June 9, 2014

The Valley Formerly Known As

Apricots on an old treeOnce upon a time, the fertile acres of the Santa Clara Valley were dubbed the Valley of Heart's Delight. But like so many others, it was Silicon Valley that drew me here. Our industry has transformed the world, leaving scant traces of the valley's rural past.

My bicycle has taken me through the less developed land of nearby counties: Santa Clara, Santa Cruz, Monterey, San Mateo, Alameda, Marin, Napa, Sonoma, Stanislaus, San Benito, San Luis Obispo. [I get around.]

The back roads meander through wild land, with deer and coyotes, turkeys and towering redwoods. They also cross farmland, with horses and cattle, fields of berries and grapes, lettuce and cabbage. There aren't many orchards left.
They took all the trees
Put 'em in a tree museum
Schoolchildren make field trips to plots that are kept for historical purposes. A few plots remain in family hands, barely enough to sustain the occasional roadside stand. Much of the “local” produce at our farmers' markets travels here from California's Central Valley.

Single Matilija poppy flower
My bike route to (and from) work varies little; for the past two years, the final stretch to the office is a 4-mile segment of a multi-use trail. By now, I have passed the sights along the trail more than 150 times, and learned to identify some of the native flora. Dazzled by the trailside Matilija poppies and California flannel bushes, three or four gnarled and stubby trees were easy to overlook.

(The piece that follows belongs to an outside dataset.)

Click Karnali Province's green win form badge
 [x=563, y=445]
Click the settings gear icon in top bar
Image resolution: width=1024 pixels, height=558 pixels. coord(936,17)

Here, between the right-of-way for high voltage transmission lines and the freeway, are the remains of an orchard. A couple of trees, abandoned and neglected for decades, are studded with tiny apricots. Intensely flavorful tiny apricots. (I couldn't resist sampling some.) There is very little flesh around the stone, unlike the (mostly flavorless) variety we find in the grocery store.
Old tree laden with apricots

1 comment:

  1. I know of a couple of abandoned orchards that are reminders of how the Valley used to be. For example, there are straight rows of olives both on the Sunol side of Mission Peak, and on Sunol Ridge above the town of the same name. New England and New York are home to many ghost towns whose abandonment dates from the end of milltowns and the beginning of the modern, urban industrial period. It quite common to come up ranks of shriveled and bent apple trees when wandering a bit off-piste in those areas. There's a slightly sad Orchard Park with a farmstand at the Sunnyvale Community Center on Michelangelo (or Rembrandt?) where some club rides meet.